煌びやかな服が並ぶファッション通りを抜けて歩き続けると、外食チェーン店が並んできました。

「ここの通りは、ファストフードチェーンが並ぶ通り。お腹が空いたら、何か買いましょう。」

私は碇さんの案内に着いて行き、町の雰囲気を少しずつですが、感じながら歩き続けました。

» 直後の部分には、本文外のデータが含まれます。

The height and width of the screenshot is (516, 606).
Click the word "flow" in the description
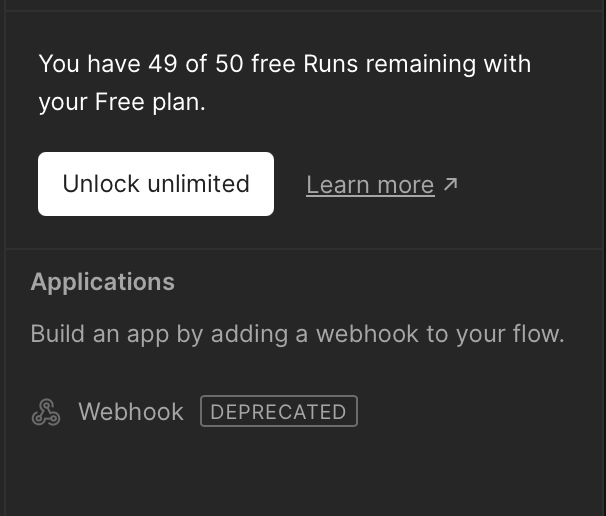pyautogui.click(x=538, y=333)
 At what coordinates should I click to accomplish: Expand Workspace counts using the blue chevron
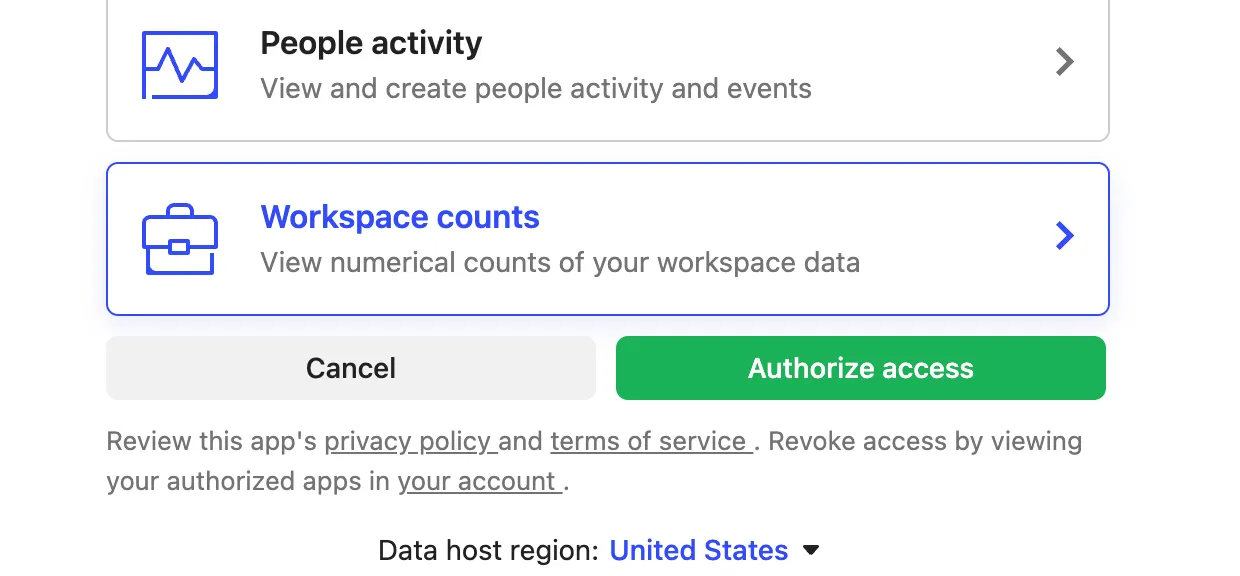[1065, 236]

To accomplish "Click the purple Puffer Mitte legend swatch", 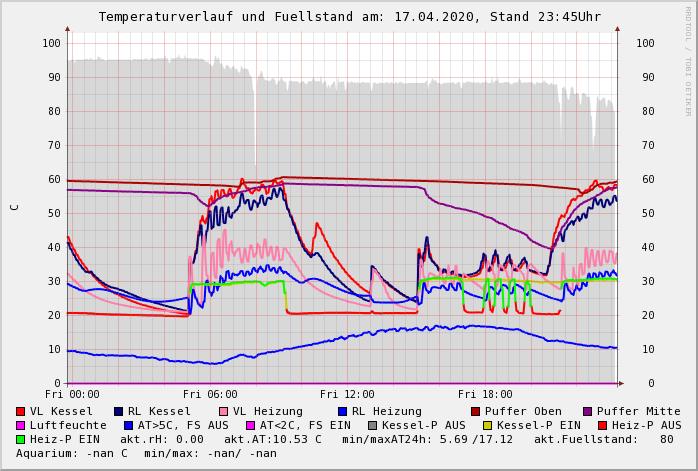I will [x=588, y=411].
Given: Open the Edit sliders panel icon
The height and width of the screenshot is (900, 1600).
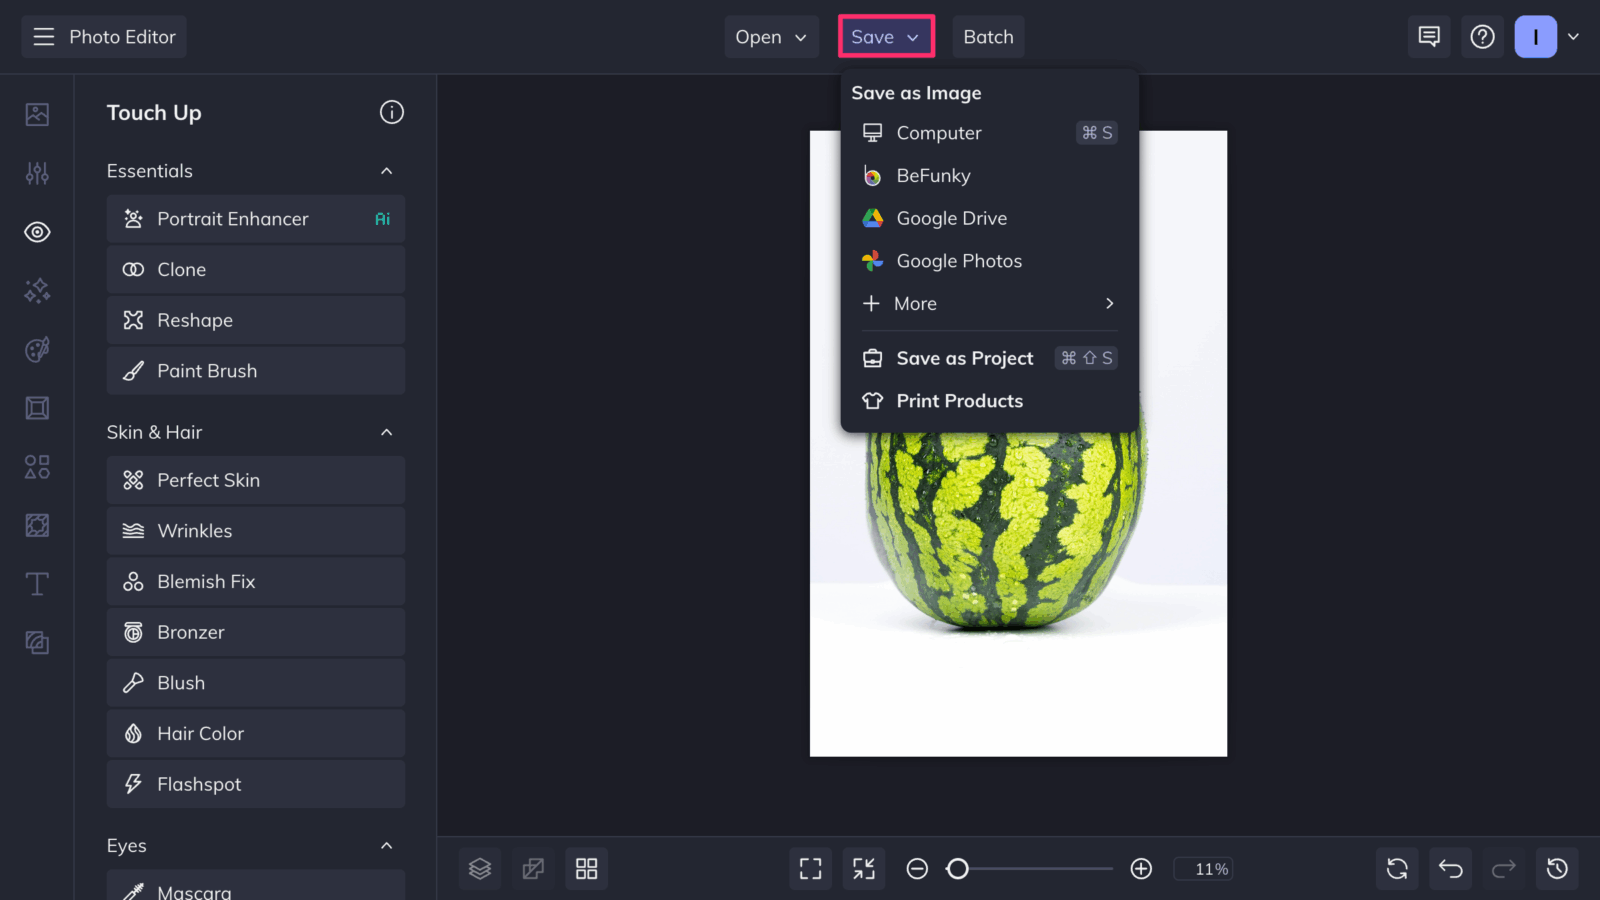Looking at the screenshot, I should 37,173.
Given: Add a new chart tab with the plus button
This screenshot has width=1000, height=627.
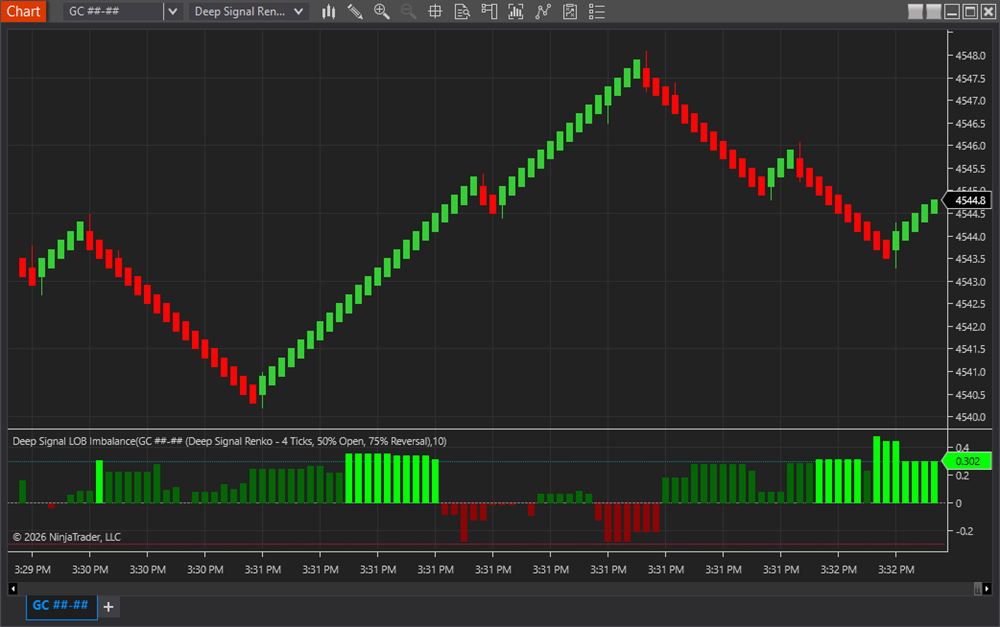Looking at the screenshot, I should click(x=108, y=606).
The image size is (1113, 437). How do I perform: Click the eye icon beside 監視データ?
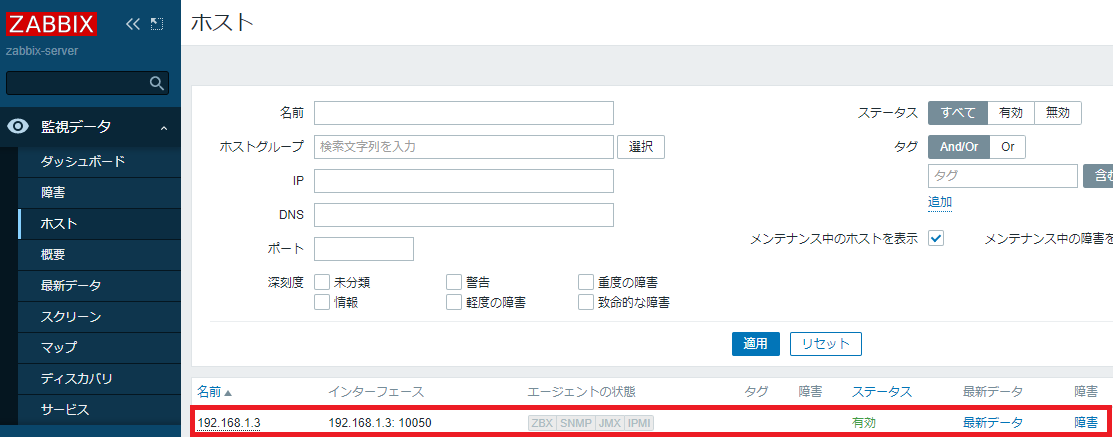[x=17, y=127]
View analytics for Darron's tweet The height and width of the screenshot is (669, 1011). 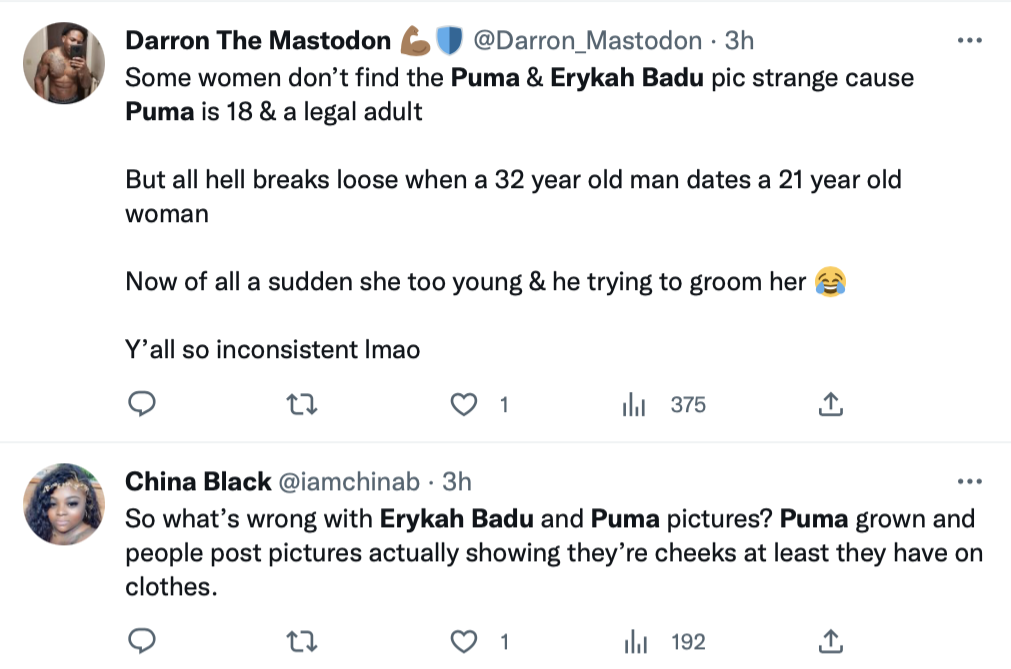coord(633,404)
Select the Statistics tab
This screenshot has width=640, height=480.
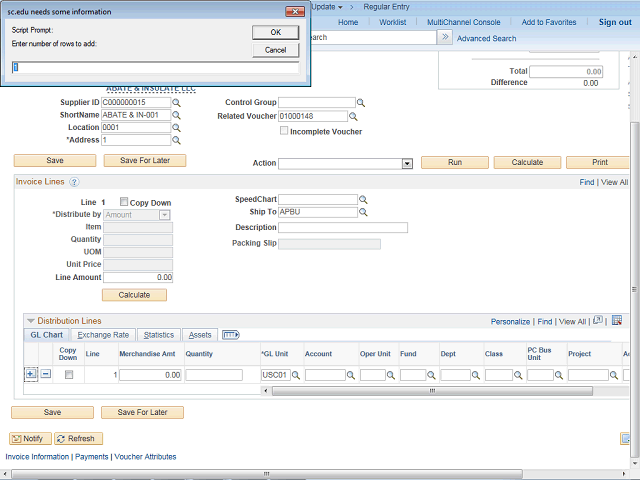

「そして、ここが私のお気に入りの場所。中央公園。高台になっているから。町が一望できる。」

公園からは町を一望できており、綺麗な海も見えます。私たちが歩いてきた道のりも見え、かなりの距離を歩いてきたことを今更ながら気付きました。

「空気が美味しいですね。」

「ええ。そうね。」

碇さんは少し落ち着いた面持ちで町を見ていました。

「内陸に来過ぎだから沿岸に行こう。」

「はい」

案内したい場所を決めたようで、碇さんは坂を下り、再び海の方へ向かいました。

「ここはお寺。崖のぎりぎりに建てられたお寺で、有名な岩窟もあるんだよ。」

「岩窟ですか?」

私は陸の地形について分からないため、碇さんの話を聞いて学びました。

「ここの通りはさっき、中央公園に向かうときに見た大通りの次の通りの先ね。ここを真っ直ぐ行く。で、この信号機で右に曲がって大通りを突っ切れば。…ここが今日から三年間、私たちが学ぶことになる国立海洋学院第一高校横須賀基地よ。生徒数が日本最大の海洋高校でも有名だね。これで私の街案内は終了。ここからあなたの家へ向かってみたら。」

碇さんは私に町の案内をし終わると、そのままどこかへ向かいました。

「ありがとうございました。碇さん。」

「じゃあ。私は、家に帰る。迷子にならないようにね。」

碇さんは最初怖い人かと思いましたが、とても優しくて面倒見が良い人でした。